URL: /rules/integrity/cloaking

---
title: "Cloaking / UA-Gated Content"
description: "Detects pages that serve different content to Googlebot than to a normal visitor"
---

Detects pages that serve materially different content to a **Googlebot** user-agent than to a normal visitor (UA cloaking), or that change their response when a URL query token is added (token-gating). Both are classic ways an injected SEO-spam or phishing payload hides from the site owner while still ranking — you see a clean page, the search engine (or a tokened link) sees the payload.

| | |
|---|---|
| **Rule ID** | `integrity/cloaking` |
| **Category** | [Site Integrity](/rules/integrity) |
| **Scope** | Site-wide |
| **Severity** | error |
| **Weight** | 7/10 |

## How it works

This rule reads the results of an **opt-in differential probe**. After the crawl, squirrelscan picks a small, capped set of **suspicious** paths — pages that are *orphaned* (no inbound internal links and absent from the sitemap) or *recently modified* (sitemap `lastmod` within a recent window) — and re-fetches each one:

1. with the **default** (normal-visitor) user-agent — the baseline,
2. with a **Googlebot** user-agent, and
3. optionally once more with an appended query token.

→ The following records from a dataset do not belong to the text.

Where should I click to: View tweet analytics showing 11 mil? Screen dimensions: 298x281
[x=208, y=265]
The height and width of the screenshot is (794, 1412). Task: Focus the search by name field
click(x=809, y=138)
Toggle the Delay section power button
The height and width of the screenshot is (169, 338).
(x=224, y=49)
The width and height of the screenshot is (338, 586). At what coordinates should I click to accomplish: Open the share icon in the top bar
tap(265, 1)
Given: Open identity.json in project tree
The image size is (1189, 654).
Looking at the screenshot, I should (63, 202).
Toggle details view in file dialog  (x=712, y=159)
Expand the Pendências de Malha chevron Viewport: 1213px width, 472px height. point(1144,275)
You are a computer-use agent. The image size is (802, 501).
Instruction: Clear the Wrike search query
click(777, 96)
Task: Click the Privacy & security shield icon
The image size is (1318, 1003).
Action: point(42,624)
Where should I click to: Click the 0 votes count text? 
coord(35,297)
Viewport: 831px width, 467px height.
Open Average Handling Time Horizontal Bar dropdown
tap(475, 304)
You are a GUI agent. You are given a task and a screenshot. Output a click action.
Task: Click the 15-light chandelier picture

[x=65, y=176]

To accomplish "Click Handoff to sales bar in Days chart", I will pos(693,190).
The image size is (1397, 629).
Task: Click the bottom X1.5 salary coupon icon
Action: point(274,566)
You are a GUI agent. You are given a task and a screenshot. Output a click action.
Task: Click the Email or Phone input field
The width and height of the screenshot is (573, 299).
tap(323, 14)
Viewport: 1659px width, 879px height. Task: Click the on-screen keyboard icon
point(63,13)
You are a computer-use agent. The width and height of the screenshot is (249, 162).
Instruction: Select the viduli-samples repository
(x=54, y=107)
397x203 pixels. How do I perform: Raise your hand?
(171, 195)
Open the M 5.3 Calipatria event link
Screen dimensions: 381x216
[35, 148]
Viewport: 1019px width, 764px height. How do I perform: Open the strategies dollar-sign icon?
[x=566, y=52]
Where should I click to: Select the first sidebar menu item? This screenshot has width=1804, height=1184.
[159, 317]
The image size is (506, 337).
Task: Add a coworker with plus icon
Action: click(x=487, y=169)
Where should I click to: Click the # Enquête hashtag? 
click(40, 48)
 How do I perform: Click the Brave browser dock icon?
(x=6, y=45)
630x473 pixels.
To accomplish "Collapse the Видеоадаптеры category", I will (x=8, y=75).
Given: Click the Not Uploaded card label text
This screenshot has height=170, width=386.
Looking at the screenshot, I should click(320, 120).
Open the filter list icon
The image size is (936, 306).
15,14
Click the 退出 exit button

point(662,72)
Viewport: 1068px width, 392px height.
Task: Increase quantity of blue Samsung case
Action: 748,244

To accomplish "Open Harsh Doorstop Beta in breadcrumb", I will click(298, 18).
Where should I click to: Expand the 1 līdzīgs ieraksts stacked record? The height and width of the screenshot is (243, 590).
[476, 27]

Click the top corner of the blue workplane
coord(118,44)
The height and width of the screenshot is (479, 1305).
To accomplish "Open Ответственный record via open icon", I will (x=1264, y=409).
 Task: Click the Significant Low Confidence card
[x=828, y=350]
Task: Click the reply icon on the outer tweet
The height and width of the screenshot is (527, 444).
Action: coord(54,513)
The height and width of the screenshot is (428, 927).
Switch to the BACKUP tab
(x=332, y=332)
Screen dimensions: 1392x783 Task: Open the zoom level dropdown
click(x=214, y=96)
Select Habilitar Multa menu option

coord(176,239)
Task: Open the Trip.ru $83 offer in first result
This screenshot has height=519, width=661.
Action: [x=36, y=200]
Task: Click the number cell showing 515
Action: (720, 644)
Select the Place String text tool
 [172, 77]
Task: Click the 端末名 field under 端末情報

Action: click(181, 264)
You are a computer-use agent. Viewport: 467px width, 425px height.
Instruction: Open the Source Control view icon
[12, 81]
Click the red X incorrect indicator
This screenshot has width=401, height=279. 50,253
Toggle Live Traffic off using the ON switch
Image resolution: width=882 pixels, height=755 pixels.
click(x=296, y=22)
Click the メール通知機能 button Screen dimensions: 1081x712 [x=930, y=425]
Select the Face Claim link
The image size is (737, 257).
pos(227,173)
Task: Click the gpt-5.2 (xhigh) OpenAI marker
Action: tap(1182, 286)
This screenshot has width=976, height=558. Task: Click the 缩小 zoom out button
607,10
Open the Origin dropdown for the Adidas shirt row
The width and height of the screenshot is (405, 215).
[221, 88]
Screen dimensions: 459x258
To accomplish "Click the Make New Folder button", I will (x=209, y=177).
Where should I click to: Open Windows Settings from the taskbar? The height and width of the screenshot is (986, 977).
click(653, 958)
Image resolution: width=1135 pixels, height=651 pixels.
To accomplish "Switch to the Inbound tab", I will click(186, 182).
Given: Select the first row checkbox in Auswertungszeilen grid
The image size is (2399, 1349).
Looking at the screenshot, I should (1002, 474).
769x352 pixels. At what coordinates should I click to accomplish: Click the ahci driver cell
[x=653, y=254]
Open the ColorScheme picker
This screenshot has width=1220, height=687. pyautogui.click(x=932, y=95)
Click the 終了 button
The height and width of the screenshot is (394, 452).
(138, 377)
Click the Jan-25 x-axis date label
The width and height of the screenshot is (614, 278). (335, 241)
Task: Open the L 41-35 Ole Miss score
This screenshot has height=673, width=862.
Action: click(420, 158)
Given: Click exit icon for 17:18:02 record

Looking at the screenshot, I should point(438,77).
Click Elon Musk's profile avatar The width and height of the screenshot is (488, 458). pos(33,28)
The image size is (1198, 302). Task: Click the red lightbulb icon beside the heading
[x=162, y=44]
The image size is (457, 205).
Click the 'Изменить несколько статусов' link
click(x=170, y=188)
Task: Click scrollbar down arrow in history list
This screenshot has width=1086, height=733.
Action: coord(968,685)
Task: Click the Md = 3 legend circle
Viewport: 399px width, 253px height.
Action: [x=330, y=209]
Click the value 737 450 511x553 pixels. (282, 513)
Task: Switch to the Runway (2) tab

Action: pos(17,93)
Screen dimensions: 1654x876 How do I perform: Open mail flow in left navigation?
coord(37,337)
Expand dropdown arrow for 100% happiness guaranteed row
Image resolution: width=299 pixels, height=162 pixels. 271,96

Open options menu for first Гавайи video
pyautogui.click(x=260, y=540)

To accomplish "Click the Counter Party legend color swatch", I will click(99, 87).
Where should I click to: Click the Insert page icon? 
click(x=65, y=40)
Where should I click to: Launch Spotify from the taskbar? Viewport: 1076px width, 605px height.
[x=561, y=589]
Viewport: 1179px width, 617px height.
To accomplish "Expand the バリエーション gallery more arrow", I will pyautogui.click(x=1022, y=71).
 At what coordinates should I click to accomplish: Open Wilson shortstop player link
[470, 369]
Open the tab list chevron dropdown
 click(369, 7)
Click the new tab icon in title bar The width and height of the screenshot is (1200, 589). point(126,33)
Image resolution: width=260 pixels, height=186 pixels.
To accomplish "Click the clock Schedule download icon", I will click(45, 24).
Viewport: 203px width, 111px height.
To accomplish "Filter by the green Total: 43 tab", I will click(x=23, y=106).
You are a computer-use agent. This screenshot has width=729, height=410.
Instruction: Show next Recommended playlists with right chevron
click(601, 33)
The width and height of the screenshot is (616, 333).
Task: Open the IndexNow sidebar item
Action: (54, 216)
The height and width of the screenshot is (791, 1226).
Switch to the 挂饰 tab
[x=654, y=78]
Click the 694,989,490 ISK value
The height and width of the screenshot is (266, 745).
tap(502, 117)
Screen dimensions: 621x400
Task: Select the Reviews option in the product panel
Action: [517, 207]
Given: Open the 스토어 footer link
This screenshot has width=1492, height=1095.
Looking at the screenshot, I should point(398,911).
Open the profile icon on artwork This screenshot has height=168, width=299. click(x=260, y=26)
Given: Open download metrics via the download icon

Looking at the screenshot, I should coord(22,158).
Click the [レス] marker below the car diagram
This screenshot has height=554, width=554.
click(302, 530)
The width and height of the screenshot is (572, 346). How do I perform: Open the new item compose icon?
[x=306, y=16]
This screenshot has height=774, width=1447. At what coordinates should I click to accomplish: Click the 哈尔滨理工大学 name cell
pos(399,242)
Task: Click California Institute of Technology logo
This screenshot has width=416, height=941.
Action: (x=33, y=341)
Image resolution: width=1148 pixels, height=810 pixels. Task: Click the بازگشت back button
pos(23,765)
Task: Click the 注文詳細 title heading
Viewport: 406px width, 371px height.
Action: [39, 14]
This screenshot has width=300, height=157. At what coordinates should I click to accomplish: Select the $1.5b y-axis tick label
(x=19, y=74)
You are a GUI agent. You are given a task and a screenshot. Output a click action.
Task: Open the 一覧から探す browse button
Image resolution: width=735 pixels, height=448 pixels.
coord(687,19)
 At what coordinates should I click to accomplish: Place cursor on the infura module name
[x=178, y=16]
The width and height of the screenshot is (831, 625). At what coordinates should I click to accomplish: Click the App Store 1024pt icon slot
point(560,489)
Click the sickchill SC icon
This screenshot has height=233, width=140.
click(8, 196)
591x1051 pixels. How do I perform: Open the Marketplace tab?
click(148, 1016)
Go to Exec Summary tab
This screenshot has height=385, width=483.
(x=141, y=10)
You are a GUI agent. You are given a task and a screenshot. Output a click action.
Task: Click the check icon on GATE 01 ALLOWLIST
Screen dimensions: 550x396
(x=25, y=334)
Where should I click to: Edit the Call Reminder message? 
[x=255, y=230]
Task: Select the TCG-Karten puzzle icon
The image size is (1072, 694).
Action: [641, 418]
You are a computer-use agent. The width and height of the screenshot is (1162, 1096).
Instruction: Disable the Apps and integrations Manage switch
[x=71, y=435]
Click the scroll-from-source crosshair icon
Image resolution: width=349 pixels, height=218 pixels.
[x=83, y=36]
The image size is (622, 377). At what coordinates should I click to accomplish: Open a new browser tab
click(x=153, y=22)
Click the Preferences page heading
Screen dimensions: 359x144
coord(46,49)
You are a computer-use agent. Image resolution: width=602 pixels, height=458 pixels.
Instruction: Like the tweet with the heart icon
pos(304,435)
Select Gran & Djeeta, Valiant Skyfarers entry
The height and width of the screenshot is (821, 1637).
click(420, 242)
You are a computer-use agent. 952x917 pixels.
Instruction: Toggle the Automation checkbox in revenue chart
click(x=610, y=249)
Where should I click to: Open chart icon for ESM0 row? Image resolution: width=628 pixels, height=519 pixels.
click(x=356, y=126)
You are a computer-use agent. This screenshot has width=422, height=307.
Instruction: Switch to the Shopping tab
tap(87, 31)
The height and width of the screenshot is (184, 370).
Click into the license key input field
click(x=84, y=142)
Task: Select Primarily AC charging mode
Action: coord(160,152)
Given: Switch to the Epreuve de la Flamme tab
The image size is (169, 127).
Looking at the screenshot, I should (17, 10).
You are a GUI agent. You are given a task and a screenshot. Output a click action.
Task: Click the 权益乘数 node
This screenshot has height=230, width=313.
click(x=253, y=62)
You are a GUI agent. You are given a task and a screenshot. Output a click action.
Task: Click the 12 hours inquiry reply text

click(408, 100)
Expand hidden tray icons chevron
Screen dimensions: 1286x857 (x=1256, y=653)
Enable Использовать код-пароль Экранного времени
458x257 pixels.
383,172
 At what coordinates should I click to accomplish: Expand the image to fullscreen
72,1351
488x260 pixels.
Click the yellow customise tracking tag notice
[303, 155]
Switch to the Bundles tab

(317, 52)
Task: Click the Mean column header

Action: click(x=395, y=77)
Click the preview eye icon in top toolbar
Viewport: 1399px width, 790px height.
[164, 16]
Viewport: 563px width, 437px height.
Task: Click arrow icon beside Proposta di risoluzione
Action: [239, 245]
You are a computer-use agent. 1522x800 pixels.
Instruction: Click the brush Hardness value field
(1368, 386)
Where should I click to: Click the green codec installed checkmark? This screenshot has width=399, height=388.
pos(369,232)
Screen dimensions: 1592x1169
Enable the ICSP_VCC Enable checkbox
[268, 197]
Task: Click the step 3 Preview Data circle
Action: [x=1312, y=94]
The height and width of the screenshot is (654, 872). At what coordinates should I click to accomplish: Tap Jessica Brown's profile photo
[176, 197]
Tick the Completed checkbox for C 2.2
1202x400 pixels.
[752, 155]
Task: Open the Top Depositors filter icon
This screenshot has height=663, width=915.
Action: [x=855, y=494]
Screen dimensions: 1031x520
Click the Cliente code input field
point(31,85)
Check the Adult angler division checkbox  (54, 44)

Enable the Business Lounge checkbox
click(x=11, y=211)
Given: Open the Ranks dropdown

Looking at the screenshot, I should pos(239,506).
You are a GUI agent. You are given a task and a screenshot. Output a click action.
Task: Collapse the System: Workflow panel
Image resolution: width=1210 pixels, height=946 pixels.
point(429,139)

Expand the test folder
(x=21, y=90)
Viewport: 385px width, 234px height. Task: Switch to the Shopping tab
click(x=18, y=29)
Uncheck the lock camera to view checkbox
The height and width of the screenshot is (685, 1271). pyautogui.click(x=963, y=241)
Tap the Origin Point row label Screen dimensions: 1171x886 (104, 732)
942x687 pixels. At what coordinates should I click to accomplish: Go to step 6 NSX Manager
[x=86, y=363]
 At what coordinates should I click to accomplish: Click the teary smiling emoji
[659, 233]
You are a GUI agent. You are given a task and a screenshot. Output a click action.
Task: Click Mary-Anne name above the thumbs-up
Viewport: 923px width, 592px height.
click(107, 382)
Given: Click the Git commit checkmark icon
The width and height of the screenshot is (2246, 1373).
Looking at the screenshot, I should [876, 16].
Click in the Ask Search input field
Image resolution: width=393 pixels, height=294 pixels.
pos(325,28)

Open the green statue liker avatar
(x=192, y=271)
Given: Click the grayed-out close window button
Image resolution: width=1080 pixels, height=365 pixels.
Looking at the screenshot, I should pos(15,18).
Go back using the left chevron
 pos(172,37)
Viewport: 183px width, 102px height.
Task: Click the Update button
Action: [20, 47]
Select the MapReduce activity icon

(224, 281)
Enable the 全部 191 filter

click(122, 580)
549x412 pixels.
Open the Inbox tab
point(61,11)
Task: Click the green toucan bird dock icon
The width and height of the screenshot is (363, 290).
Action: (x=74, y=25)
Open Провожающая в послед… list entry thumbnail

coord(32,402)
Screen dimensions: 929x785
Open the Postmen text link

It then compares the responses by HTTP status and visible-text similarity:

- **UA cloaking** (→ failure): the Googlebot response materially diverges from the baseline — for example the normal visitor gets a `403`/`404` while Googlebot gets a `200`, or the visible text barely overlaps.
- **Token-gating** (→ warning): the response changes materially when a query token is appended, suggesting content gated behind a URL parameter.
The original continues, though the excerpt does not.